Quid du produit Damane Oxygène ?
Il faut noter, à ce propos, une utilisation moindre de Damane Relance par rapport à Damane Oxygène. Même si l’encours engagé au profit des entreprises dans le cadre de cette enveloppe est de seulement 17,4 MMDH pour un total de 47.000 bénéficiaires. Force est de constater que ces deux mécanismes, lancés le 15 juin dernier dans le cadre de la mise en œuvre des mesures décidées par le Comité de veille économique (CVE), visant l’atténuation des effets de la crise induite par la pandémie de Covid-19, sont loin d’atteindre les résultats escomptés, selon de nombreux spécialistes. Si l’objectif “noble’’ était de permettre aux très petites entreprises (TPE), petites et moyennes entreprises (PME) et grandes entreprises (GE) de financer le retour progressif à une activité normale, en moyenne, seules 30% des entreprises ont bénéficié de Damane Oxygène contre 20% pour Damane Relance, si l’on en croit les résultats du troisième baromètre de la CGEM. «Cela témoigne de la difficulté pour les entreprises d’accéder au financement», regrette un spécialiste. «Il y a une grosse propagande autour des produits bancaires ainsi que des prêts Damane Relance en faveur des entreprises», mais, «pour notre part, nous n’avons rien reçu», a récemment confié aux Inspirations ÉCO Lahoucine Azaz, président de la Fédération nationale de la boulangerie et pâtisserie du Maroc (FNBPM). Il ajoute que le modèle des banques marocaines ne permet pas de prêter de l’argent aux petites mains. Si les directives du roi en faveur des PME/TPE sont «claires et nettes», «ce sont les grandes entreprises et les promoteurs immobiliers qui bénéficient des prêts bancaires, non les petites entreprises», insiste Azaz, non sans amertume.
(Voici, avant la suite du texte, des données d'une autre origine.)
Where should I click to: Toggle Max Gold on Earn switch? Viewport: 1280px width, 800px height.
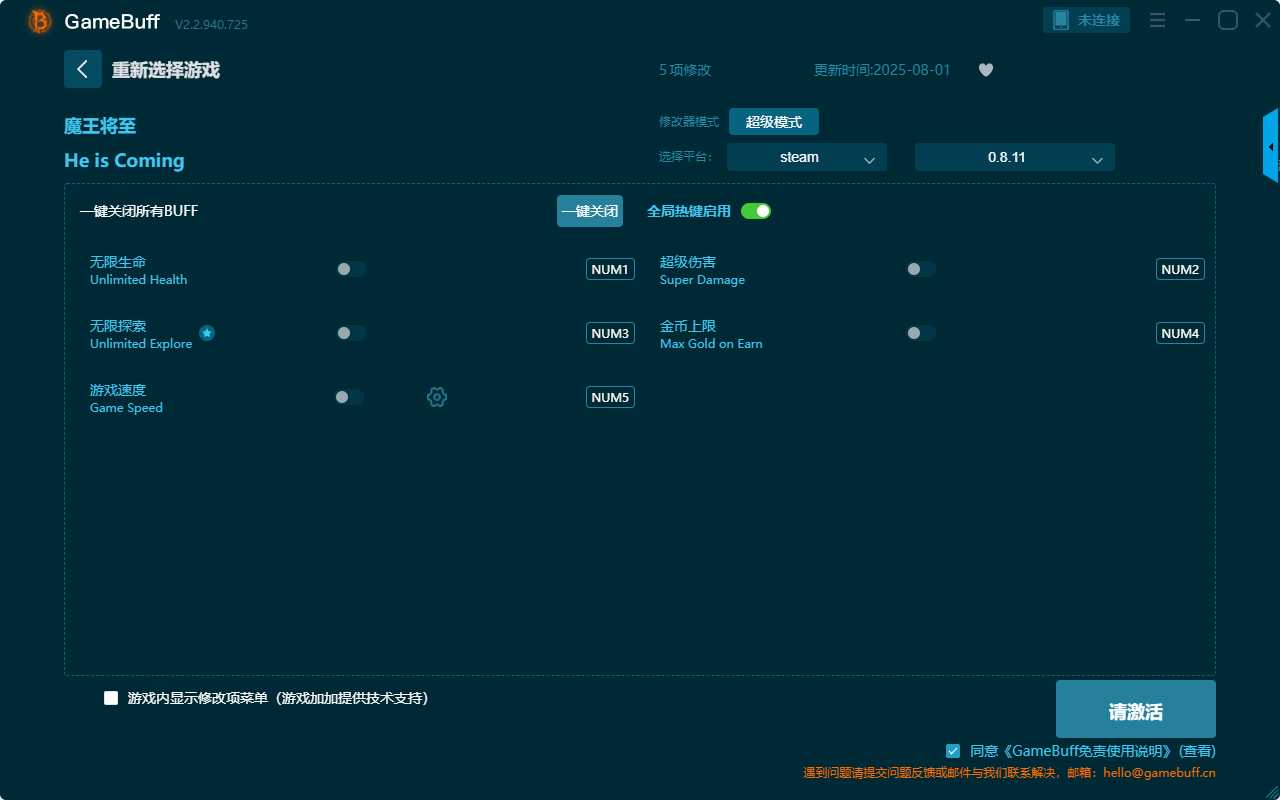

Si la question de l’accès au financement se pose encore avec acuité, malgré l’appel incessant du roi aux banques à mettre un terme à ce fléau, le rythme d’attribution des enveloppes suscite aussi des interrogations. Sur une fenêtre de quatre mois, «on a atteint uniquement un tiers du potentiel des entreprises cibles», estime Khalid Ayouch, PDG d’Inforisk D&B, qui se demande s’il va falloir attendre huit autres mois pour couvrir la totalité des entreprises cibles. Récemment, lors de la présentation des résultats d’une enquête de son cabinet sur les impacts de la Covid-19 sur les entreprises, Ayouch s’interrogeait aussi sur le risque de crédit des entreprises alors que les échéances de remboursement, coïncidant avec le mois de janvier, se rapprochent. «La question du temps est centrale puisqu’il peut y avoir un manque de soutien de l’activité, mais il va falloir gérer le pont entre la crise et la reprise, malheureusement sur un facteur que personne ne maîtrise, à savoir la crise liée à la Covid-19», avertit l’expert. Une question centrale qui risque de faire grand bruit durant les prochains mois.